The records that follow must be repeated exactly, except for their pictures.

*** Opening Exercise data ***

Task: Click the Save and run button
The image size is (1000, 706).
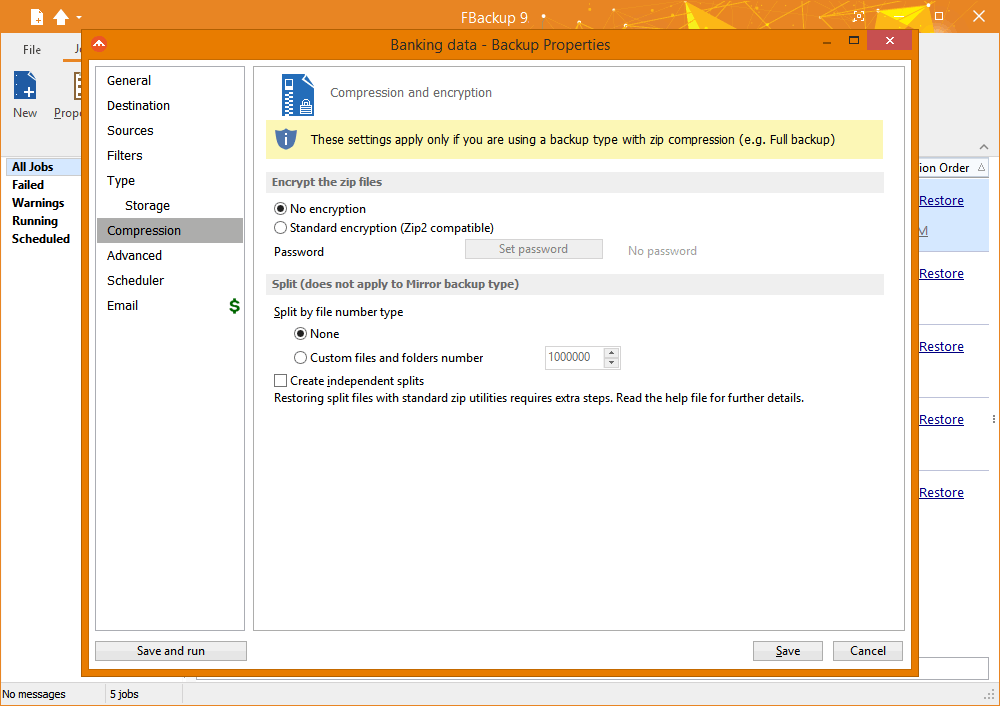Action: point(171,651)
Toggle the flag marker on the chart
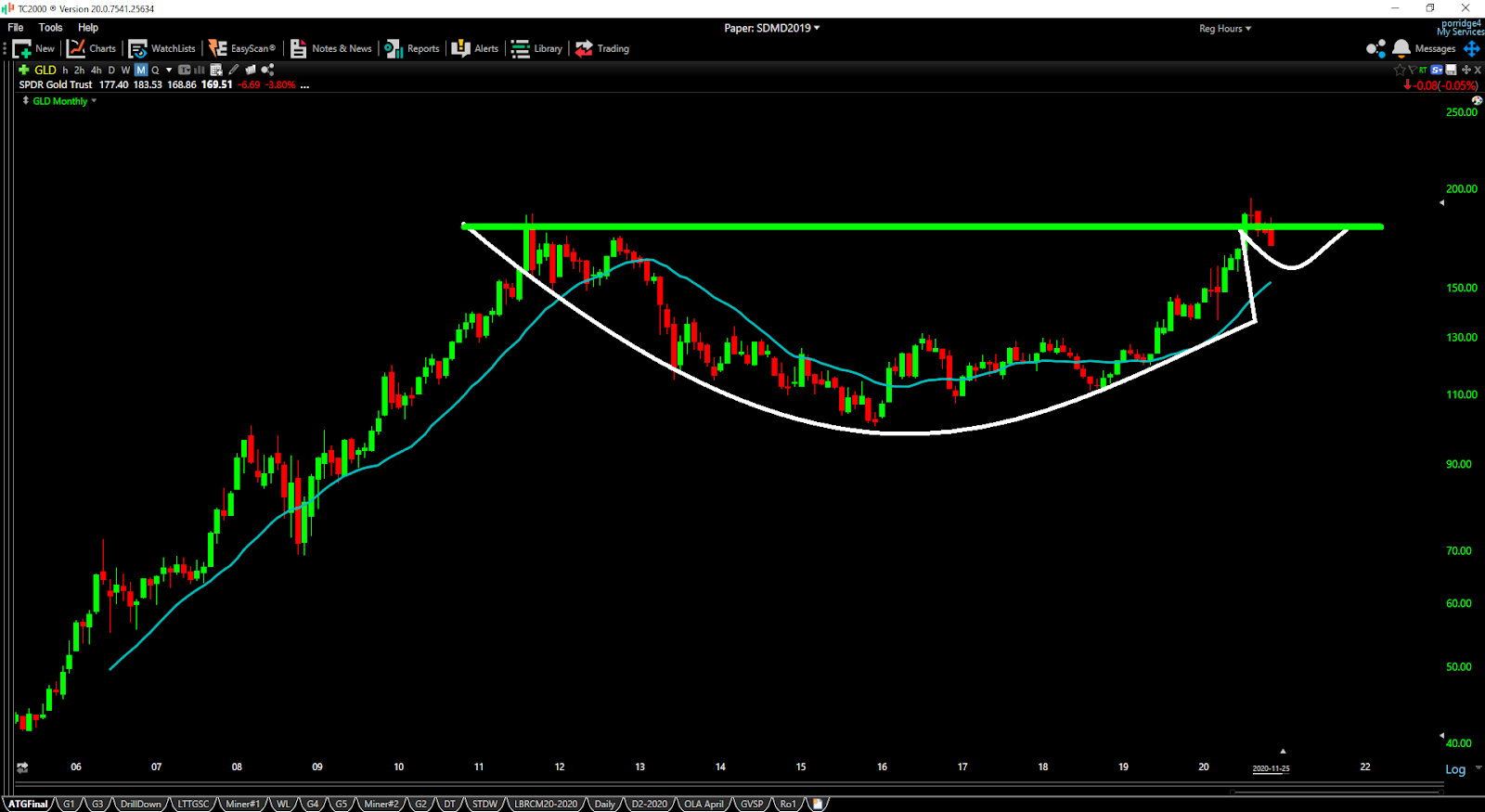Screen dimensions: 1485x812 1412,70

*** Closing Exercise data ***

* Answer to this exercise *
Task: Click the Save and run button
The image size is (1000, 706).
Action: point(171,651)
Toggle the flag marker on the chart
Screen dimensions: 1485x812 1412,70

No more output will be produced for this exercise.